Objectives: The purpose of this case-control study was to determine whether the radiographic appearance of the mandibular cortical bone in patients who were elderly and noninstitutionalized was related to a self-reported history of osteoporotic fractures.
Study design: Patients who had a billing statement at the School of Dentistry dated between 1993 and 1996, who were older than 60, and who had a panoramic radiograph were invited to be interviewed regarding fracture history (circumstances and year of fracture) and risk factors for osteoporosis. Cases (n = 93) were individuals reporting osteoporotic fractures (fractures occurring after minor impact). Controls (n = 394) were individuals reporting traumatic fractures (n = 105) or no fractures (n = 289). Blinded to case-control status, we evaluated the mandibular cortex on a panoramic radiograph and classified them as normal (even and sharp endosteal margin), moderately eroded (evidence of lacunar resorption or endosteal cortical residues), or severely eroded (unequivocal porosity). In addition, cortical thickness was measured below the mental foramen.

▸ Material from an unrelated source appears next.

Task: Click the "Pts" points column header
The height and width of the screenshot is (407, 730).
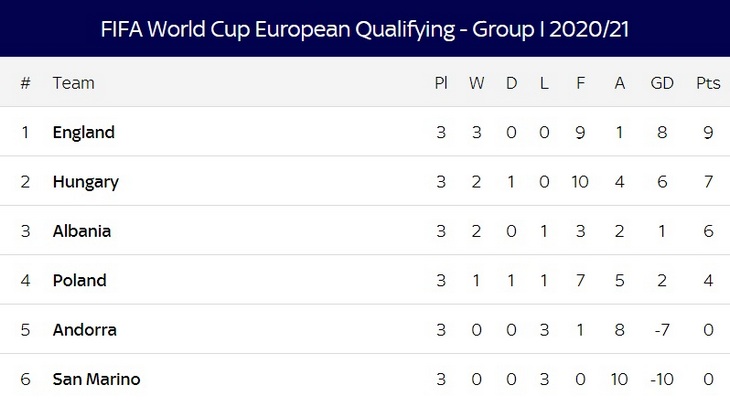Action: [x=708, y=83]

Results: After adjustment for potentially confounding factors, the odds ratio for an osteoporotic fracture associated with moderately eroded and severely eroded mandibular cortices was 2.0 (95% CI, 1.2 to 3.3) and 8.0 (95% CI, 2.0 to 28.9), respectively. After adjusting for all potentially confounding factors, we found that the cortex was 0.54 mm (or 12%) thinner in subjects with an osteoporotic fracture compared with controls (95% CI, 0.25 to 0.84 mm).
Conclusions: Subjects with a self-reported history of osteoporotic fractures tend to have increased resorption and thinning of the mandibular lower cortex.